• Australia;
  • bioclimatic envelope;
  • climate change;
  • ecophysiological;
  • invasive species;
  • Neotropics;
  • Parkinsonia aculeata;
  • species distribution models


Aim  To test how well species distributions and abundance can be predicted following invasion and climate change when using only species distribution and abundance data to estimate parameters.

Location  Models were developed for the species' native range in the Americas and applied to Australia.

Methods  We developed a predictive model for an invasive neotropical shrub (Parkinsonia aculeata) using a popular ecophysiological bioclimatic modelling technique (CLIMEX) fitted against distribution and abundance data in the Americas. The effect of uncertainty in model parameter estimates on predictions in Australia was tested. Alternative data sources were used when model predictions were sensitive to uncertainty in parameter estimates. The resulting best-fit model was run under two climate change scenarios.

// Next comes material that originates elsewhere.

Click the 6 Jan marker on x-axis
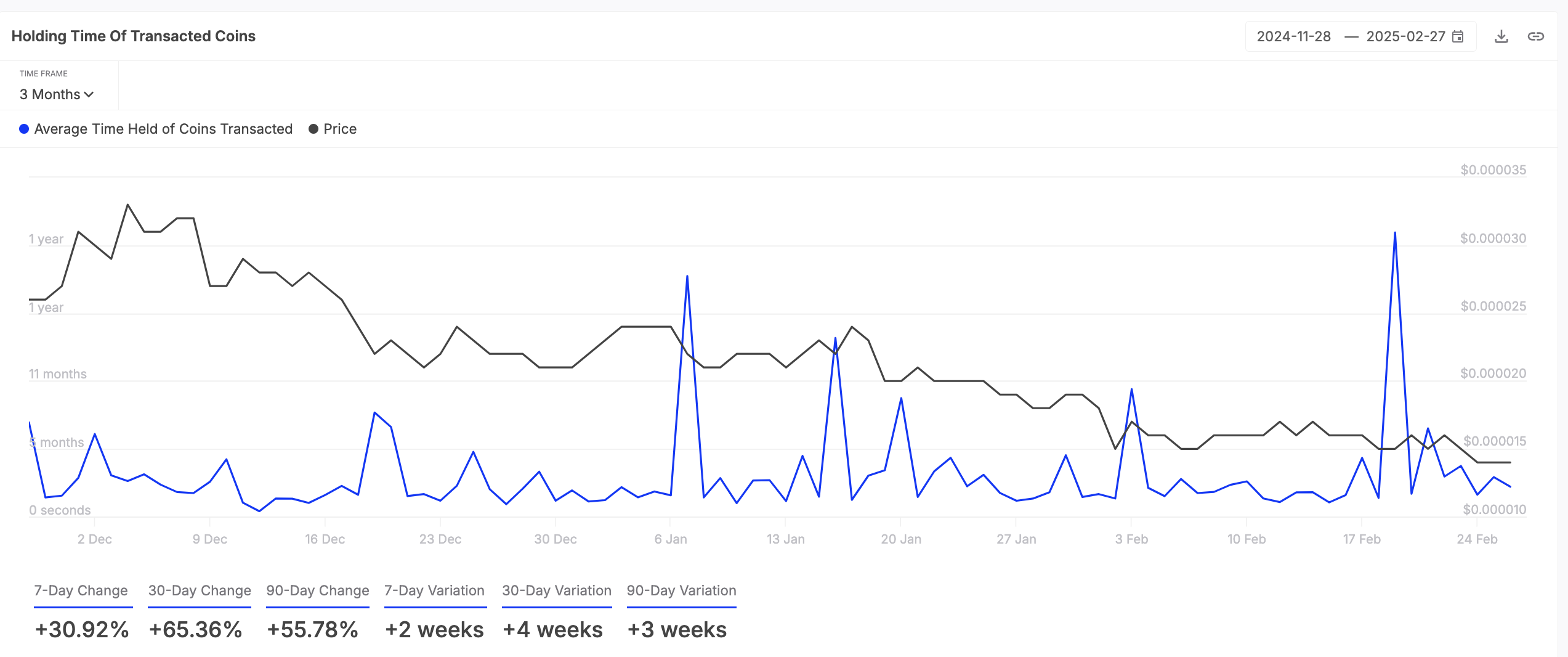pos(671,539)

Results  Of the 19 parameters used, 9 could not be fitted using data from the native range. However, only parameters that lowered temperature or increased moisture requirements for growth noticeably altered the model prediction in Australia. Differences in predictions were dramatic, and reflect climates in Australia that were not represented in the Americas (novel climates). However, these poorly fitted parameters could be fitted post hoc using alternative data sources prior to predicting responses to climate change.

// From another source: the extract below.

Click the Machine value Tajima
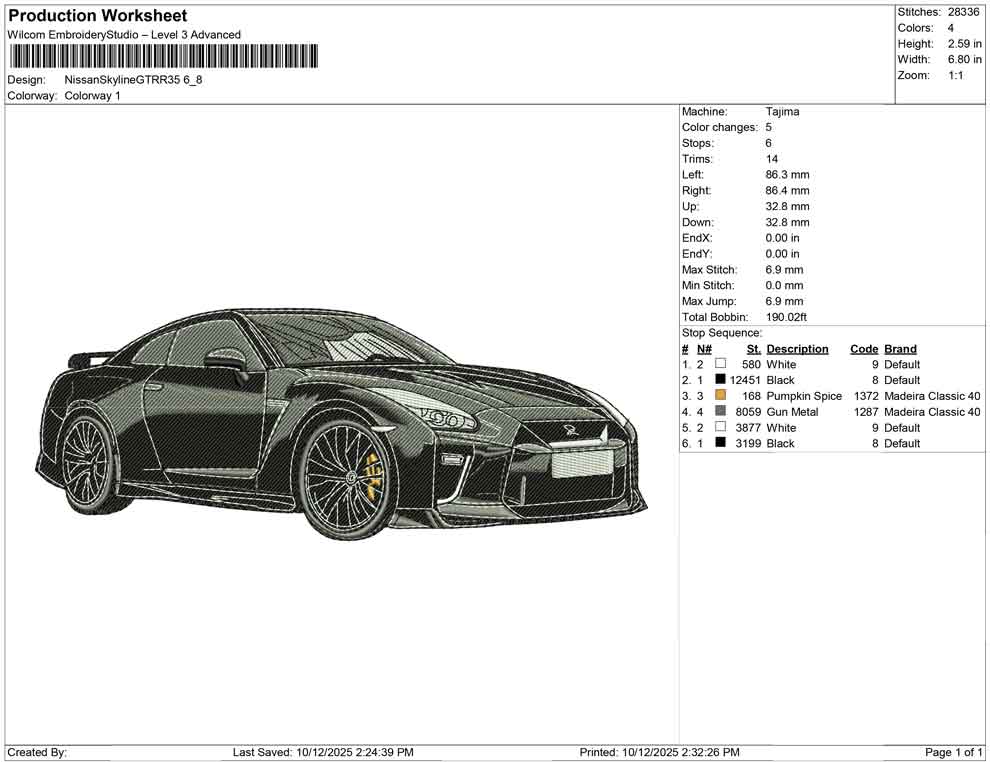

Conclusions  Novel climates prevented the development of a predictive model which relied only on native-range distribution and abundance data because certain parameters could not be fitted. In fact, predictions were more sensitive to parameter uncertainty than to climate change scenarios. Where uncertainty in parameter estimates affected predictions, it could be addressed through the inclusion of alternative data sources. However, this may not always be possible, for example in the absence of post-invasion data.